### Dataset content
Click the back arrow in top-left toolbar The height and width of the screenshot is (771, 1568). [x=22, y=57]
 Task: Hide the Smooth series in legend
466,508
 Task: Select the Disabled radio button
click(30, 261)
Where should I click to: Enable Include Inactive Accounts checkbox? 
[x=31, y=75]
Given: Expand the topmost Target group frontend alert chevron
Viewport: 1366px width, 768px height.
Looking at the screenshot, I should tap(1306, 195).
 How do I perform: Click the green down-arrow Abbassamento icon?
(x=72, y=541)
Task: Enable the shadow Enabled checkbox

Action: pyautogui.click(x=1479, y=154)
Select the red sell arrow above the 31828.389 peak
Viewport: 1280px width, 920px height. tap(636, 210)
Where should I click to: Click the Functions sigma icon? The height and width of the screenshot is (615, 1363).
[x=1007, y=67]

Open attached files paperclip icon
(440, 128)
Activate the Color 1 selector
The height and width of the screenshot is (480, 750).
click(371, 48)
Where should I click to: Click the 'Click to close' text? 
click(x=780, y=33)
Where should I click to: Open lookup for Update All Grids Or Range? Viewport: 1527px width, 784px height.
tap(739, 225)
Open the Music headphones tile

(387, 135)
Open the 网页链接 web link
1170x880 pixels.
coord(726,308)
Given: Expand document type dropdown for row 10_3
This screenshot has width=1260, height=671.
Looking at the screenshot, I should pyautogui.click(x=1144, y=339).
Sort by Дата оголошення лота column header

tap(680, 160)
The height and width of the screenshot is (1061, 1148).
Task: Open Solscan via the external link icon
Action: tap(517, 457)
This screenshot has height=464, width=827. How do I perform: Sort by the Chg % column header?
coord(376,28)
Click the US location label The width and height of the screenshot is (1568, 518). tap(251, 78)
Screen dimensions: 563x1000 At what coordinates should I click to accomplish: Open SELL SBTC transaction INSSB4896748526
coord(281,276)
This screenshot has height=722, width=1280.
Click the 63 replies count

### Exercise
Once you have read the entries above, copy them out exactly as they were given.

### Task answer
Click the back arrow in top-left toolbar The height and width of the screenshot is (771, 1568). [x=22, y=57]
 Task: Hide the Smooth series in legend
466,508
 Task: Select the Disabled radio button
click(30, 261)
Where should I click to: Enable Include Inactive Accounts checkbox? 
[x=31, y=75]
Given: Expand the topmost Target group frontend alert chevron
Viewport: 1366px width, 768px height.
Looking at the screenshot, I should tap(1306, 195).
 How do I perform: Click the green down-arrow Abbassamento icon?
(x=72, y=541)
Task: Enable the shadow Enabled checkbox

Action: pyautogui.click(x=1479, y=154)
Select the red sell arrow above the 31828.389 peak
Viewport: 1280px width, 920px height. tap(636, 210)
Where should I click to: Click the Functions sigma icon? The height and width of the screenshot is (615, 1363).
[x=1007, y=67]

Open attached files paperclip icon
(440, 128)
Activate the Color 1 selector
The height and width of the screenshot is (480, 750).
click(371, 48)
Where should I click to: Click the 'Click to close' text? 
click(x=780, y=33)
Where should I click to: Open lookup for Update All Grids Or Range? Viewport: 1527px width, 784px height.
tap(739, 225)
Open the Music headphones tile

(387, 135)
Open the 网页链接 web link
1170x880 pixels.
coord(726,308)
Given: Expand document type dropdown for row 10_3
This screenshot has width=1260, height=671.
Looking at the screenshot, I should pyautogui.click(x=1144, y=339).
Sort by Дата оголошення лота column header

tap(680, 160)
The height and width of the screenshot is (1061, 1148).
Task: Open Solscan via the external link icon
Action: tap(517, 457)
This screenshot has height=464, width=827. How do I perform: Sort by the Chg % column header?
coord(376,28)
Click the US location label The width and height of the screenshot is (1568, 518). tap(251, 78)
Screen dimensions: 563x1000 At what coordinates should I click to accomplish: Open SELL SBTC transaction INSSB4896748526
coord(281,276)
This screenshot has height=722, width=1280.
Click the 63 replies count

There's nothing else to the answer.